EXTRACT:
Albert Pujols, I love you.
It’s been 11 years, man. 11 years we’ve been together. From the very first game you ever played on Monday April 2nd 2001, it’s been a torrid affair. You, going out pretty much every game and killing it. Me, traveling far and near telling everyone that would listen and some that wouldn’t just how great you are. Us, sharing in some pretty spectacular times and some gut wrenching lows.
You didn’t know me, Albert. But we were a team.
And as much as you prayed about your decision to leave me for 250 million dollars to move to LA, something tells me the big guy upstairs didn’t remind you just how many people ‘ME’ really is. Because ‘ME’ isn’t Aaron Hooks. Me is 45K people that pack Busch Stadium 81 times a season. Me is the million people that live in St. Louis. Me is Cardinal Nation as a collective that believed that were special.
Today, Albert, you proved us all wrong.

RECORDED DATA:
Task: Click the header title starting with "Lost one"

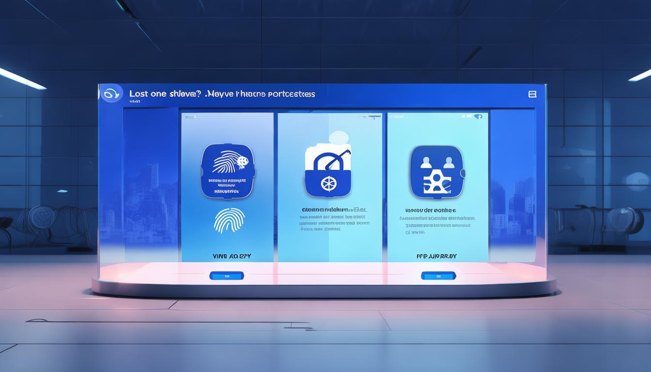Action: [222, 94]
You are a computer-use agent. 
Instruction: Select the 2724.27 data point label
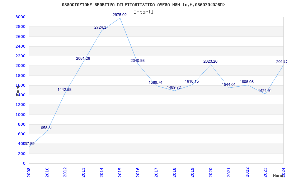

TASK DIRECTIONS: Can you pick up the letter to Albert Pujols above and continue it from its last line?

THE RESPONSE:
Nothing can change 445 home runs. Or the 2,073 hits Or the multiple MVP awards. Those are part of our history together. But when you said money wasn’t the most important thing, you should have clarified – the money was the only thing. Because you knew the limitations of what your Cardinal family could provide and when they went above and beyond, you used them for leverage to get more jack from someone else.
More power to you, bub. You’re an American now and it’s a free market. You got the most money. You lost the most currency.
Up until around 8:30 this morning, I really, truly believed that you were a smart enough man to understand what you had in St. Louis. The unequivocal support. The rapt attention of everyone. The adulation of everybody. That you had an real grasp on how iconic you could have made yourself to the Cardinals, and by proxy, St. Louis. That the value of guys like me, constantly beating the drum on your excellence and your charity work would be worth more over the long haul than an extra 30 million dollars right now.
You pissed on that, Albert.
Now you’re headed to Los Angeles. To be a big star. And I’m sure that you’ll find some really nice people that are going to clap really loud for you the next few years. They’re going to tell you how much they love you and how great you are for LA.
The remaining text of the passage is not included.